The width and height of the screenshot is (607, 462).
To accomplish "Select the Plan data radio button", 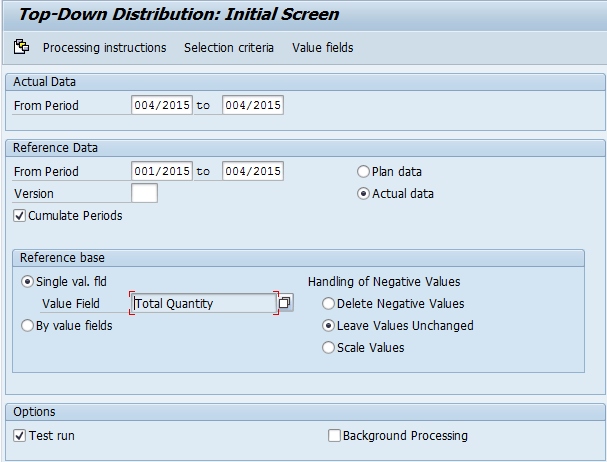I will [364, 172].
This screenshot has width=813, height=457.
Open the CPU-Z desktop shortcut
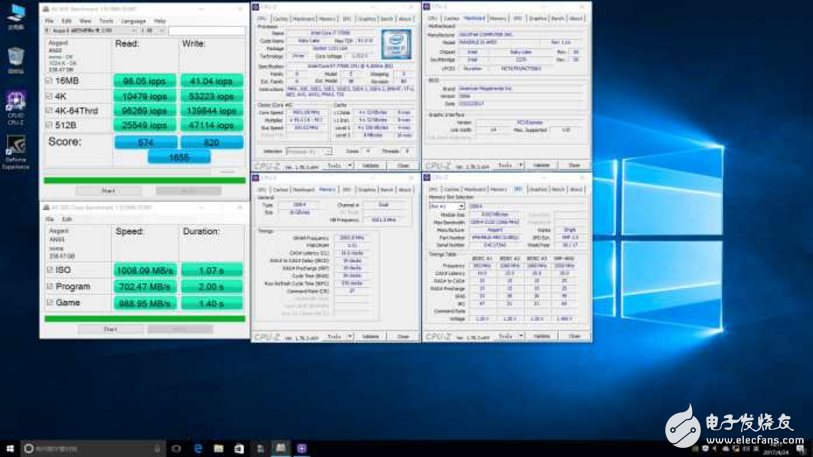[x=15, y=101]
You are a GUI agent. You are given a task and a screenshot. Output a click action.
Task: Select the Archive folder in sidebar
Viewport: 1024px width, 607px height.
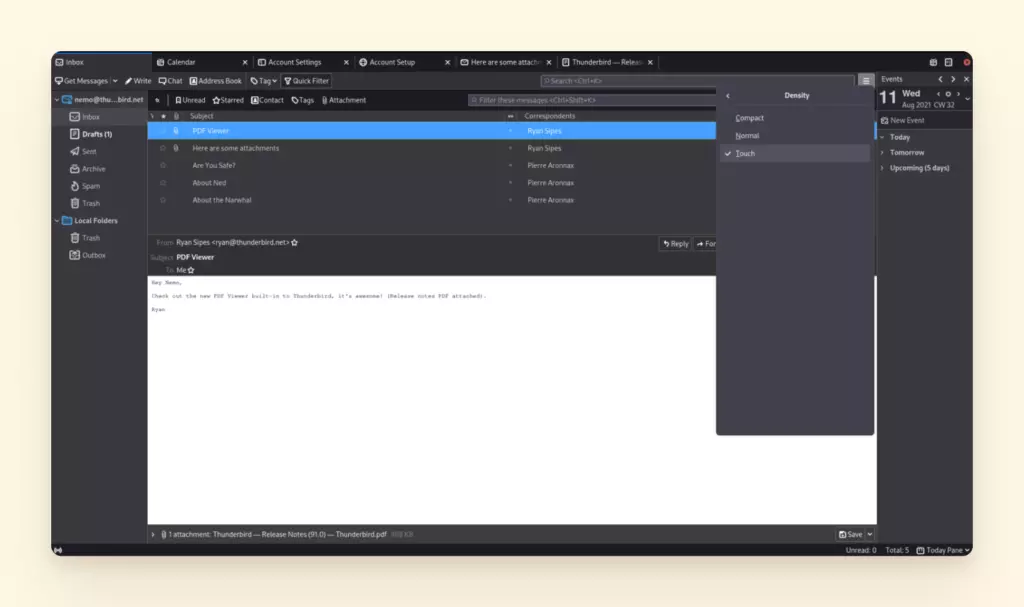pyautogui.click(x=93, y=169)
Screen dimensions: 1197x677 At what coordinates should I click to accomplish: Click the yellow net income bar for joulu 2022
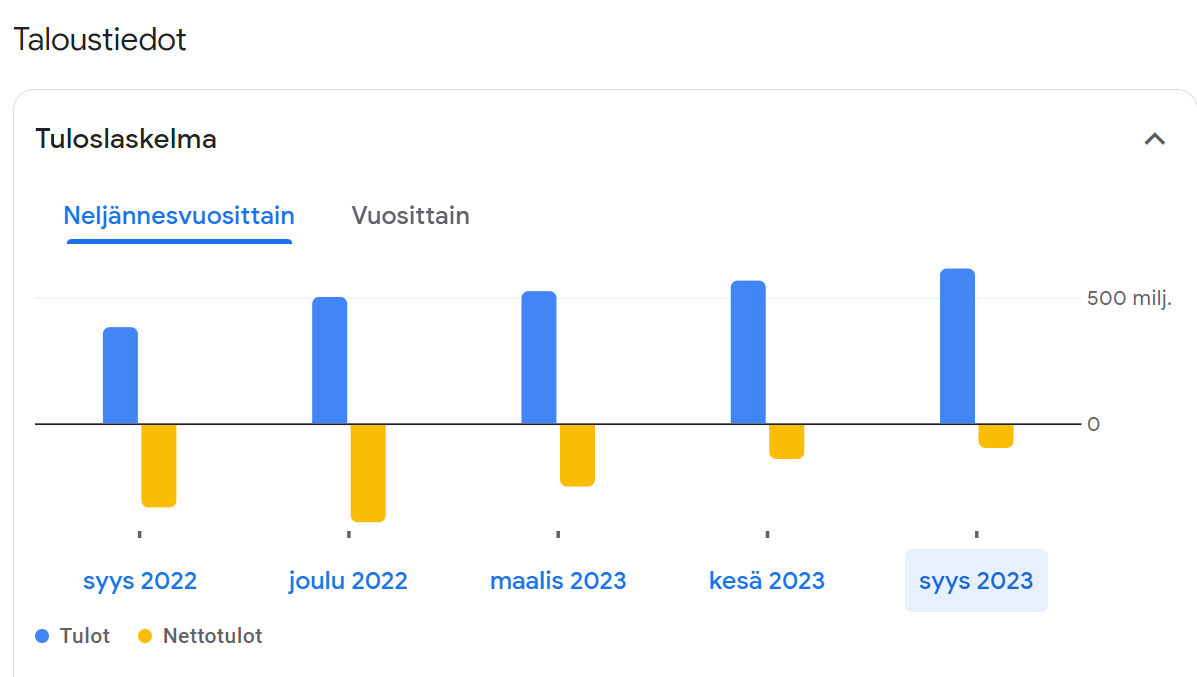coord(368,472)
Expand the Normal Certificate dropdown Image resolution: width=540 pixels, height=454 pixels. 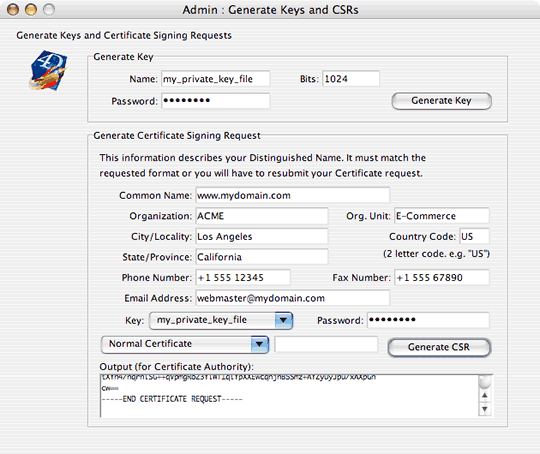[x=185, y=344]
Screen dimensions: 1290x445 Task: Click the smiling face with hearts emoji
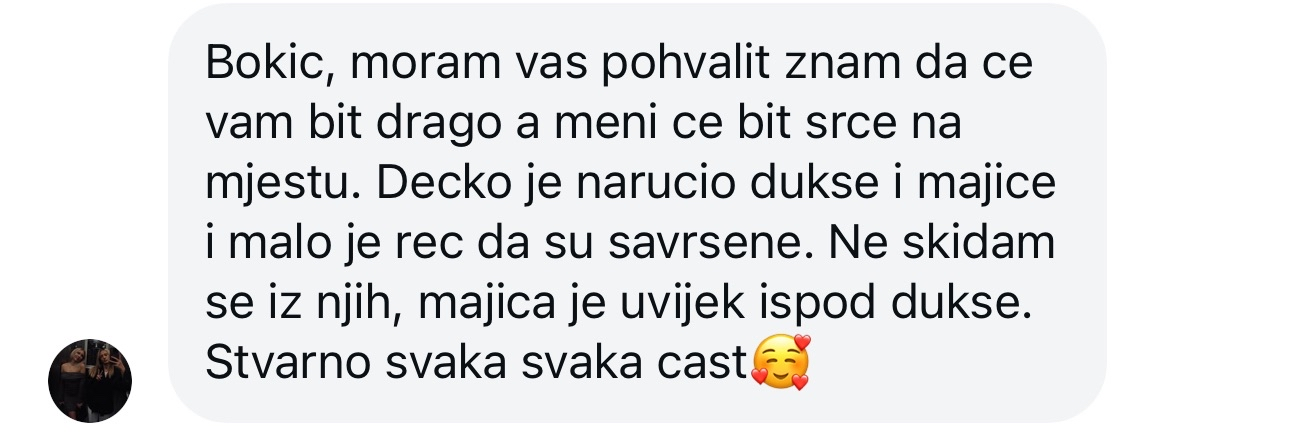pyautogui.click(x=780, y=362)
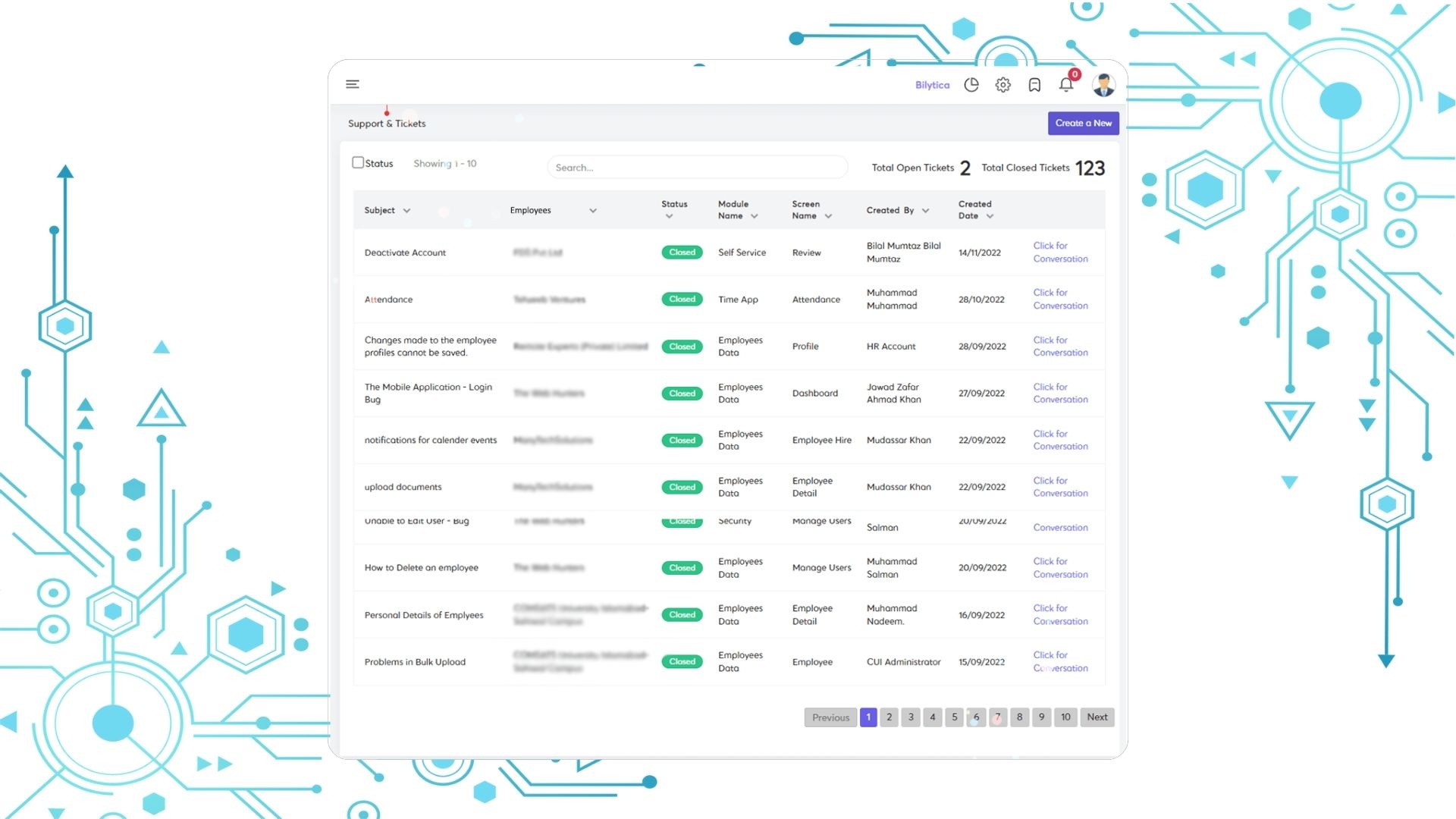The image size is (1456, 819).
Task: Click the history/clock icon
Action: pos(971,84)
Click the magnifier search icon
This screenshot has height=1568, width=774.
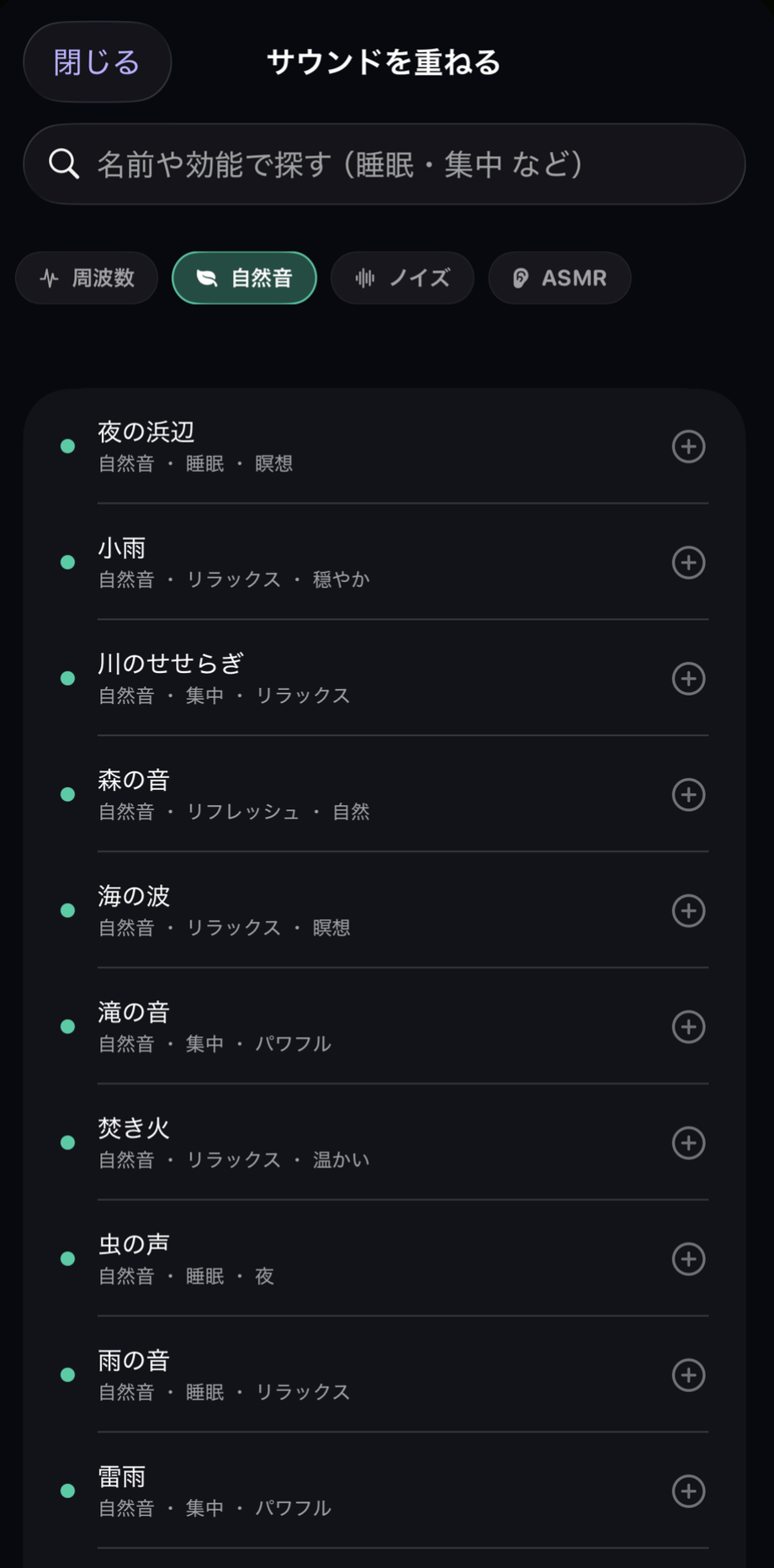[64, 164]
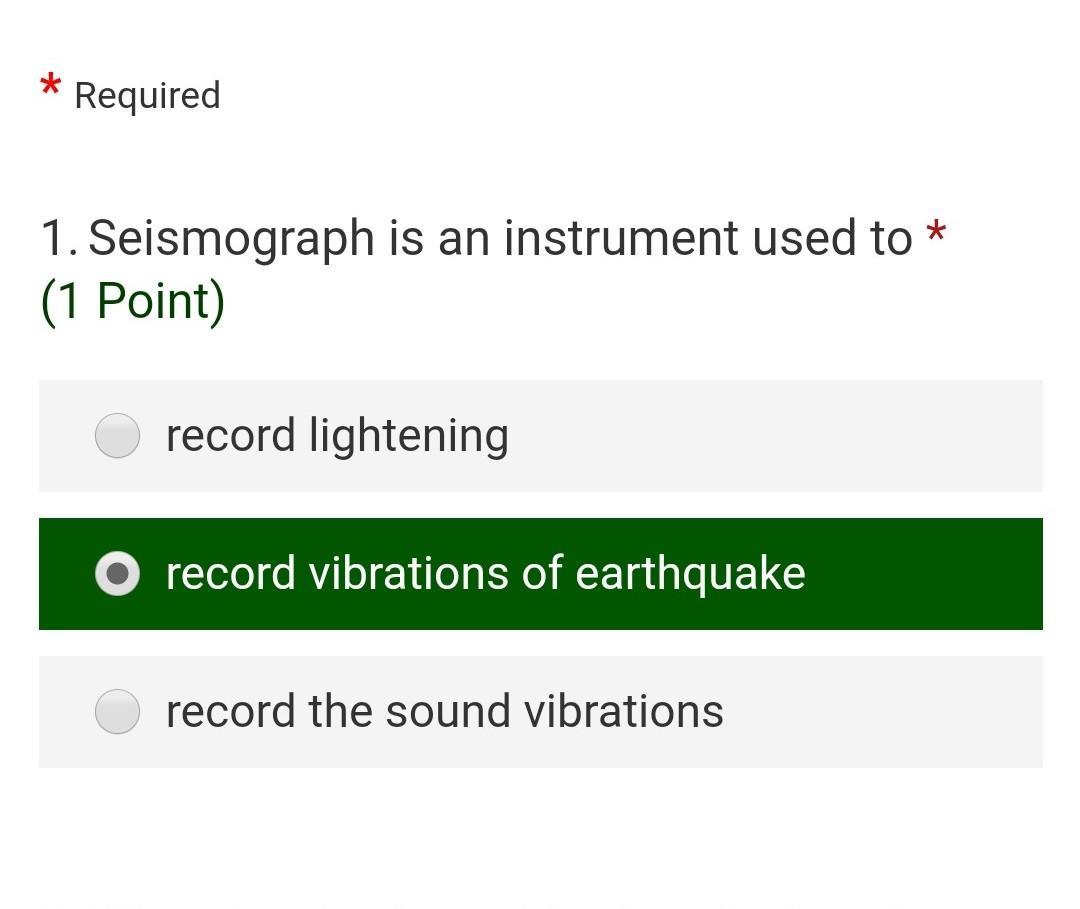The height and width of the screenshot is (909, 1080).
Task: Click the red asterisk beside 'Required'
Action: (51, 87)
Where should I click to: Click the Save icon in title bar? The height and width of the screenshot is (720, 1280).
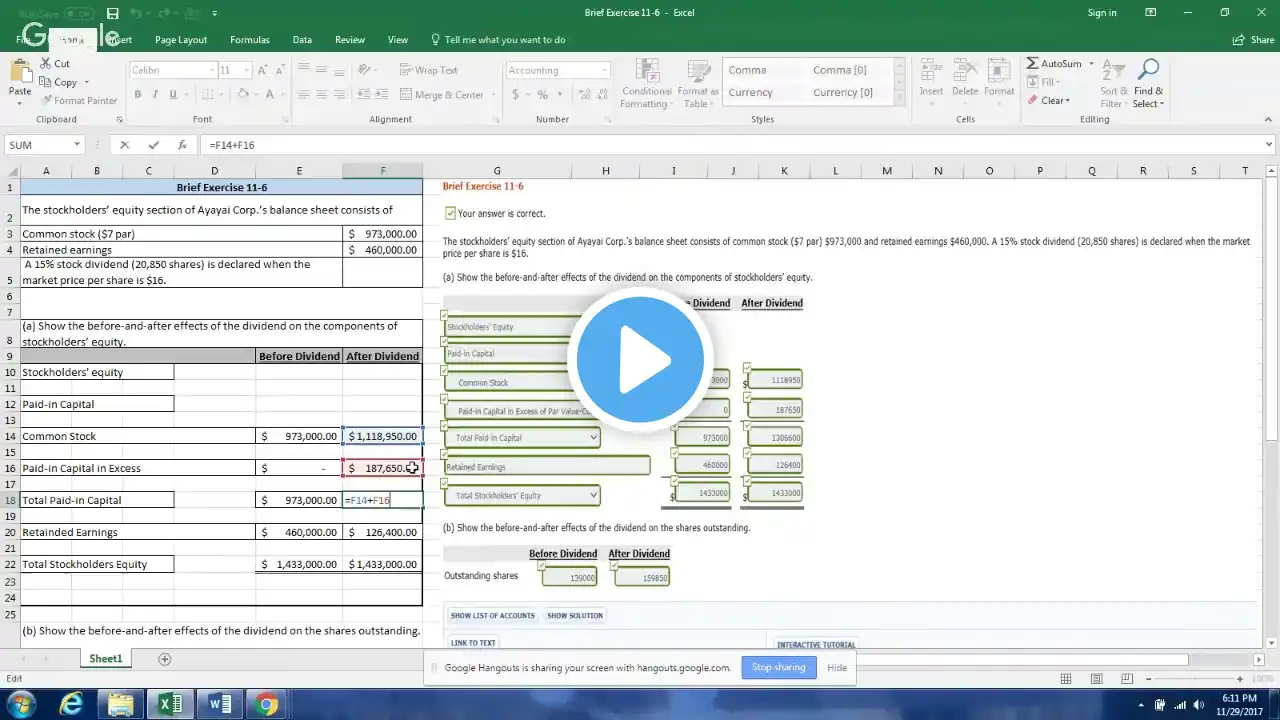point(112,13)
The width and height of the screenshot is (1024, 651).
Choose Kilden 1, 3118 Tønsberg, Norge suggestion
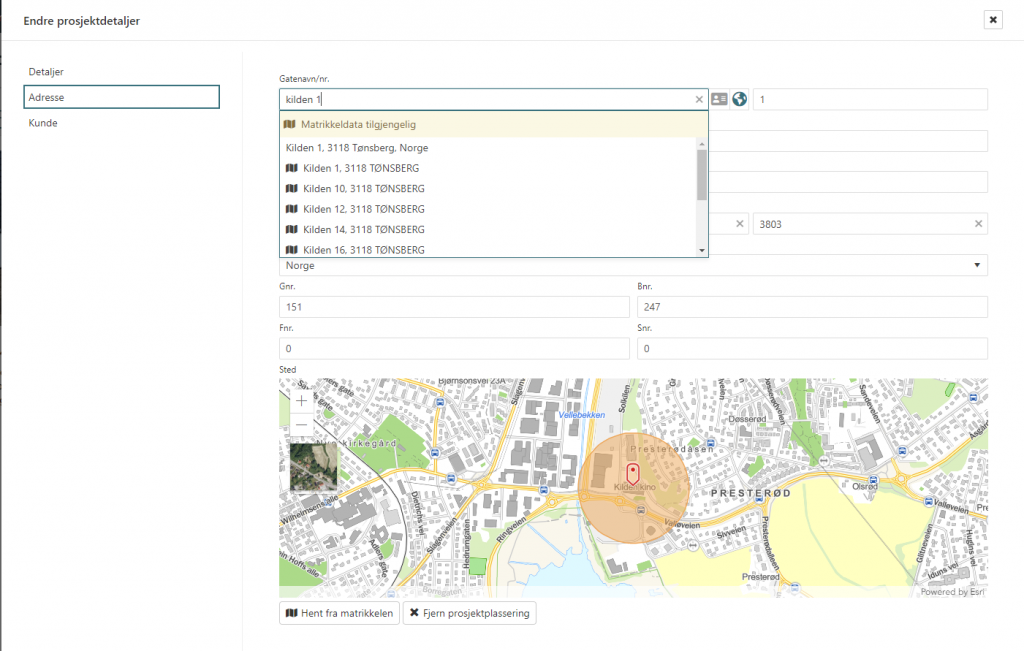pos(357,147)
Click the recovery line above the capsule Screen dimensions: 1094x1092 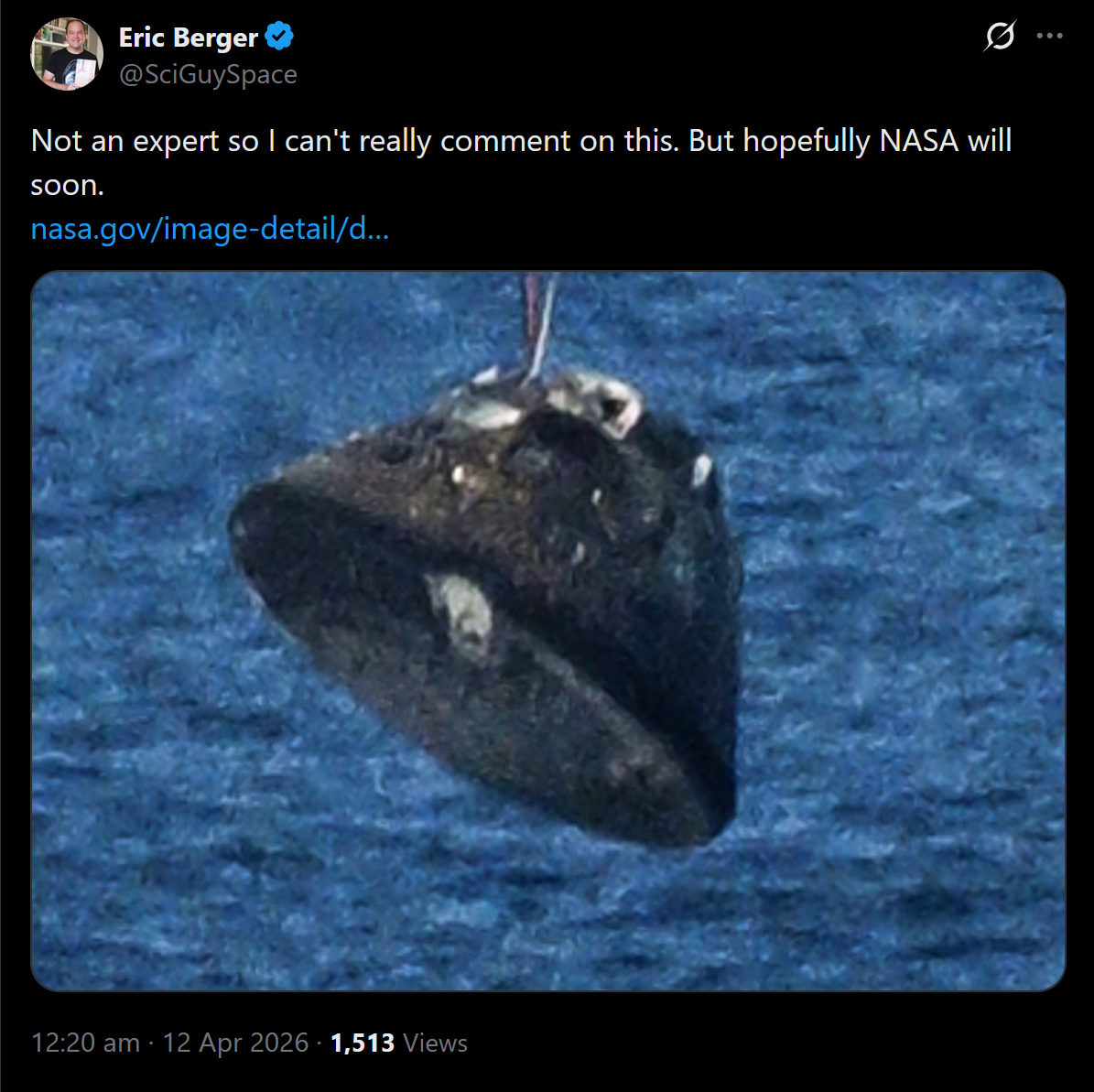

__________

Task prompt
Your answer must be exactly the lines from the one containing "The width and height of the screenshot is (1024, 651)." through the last line of the records above, both included, with every picture left out.

Exercise result
The width and height of the screenshot is (1024, 651).
Choose Kilden 1, 3118 Tønsberg, Norge suggestion
pos(357,147)
Click the recovery line above the capsule Screen dimensions: 1094x1092 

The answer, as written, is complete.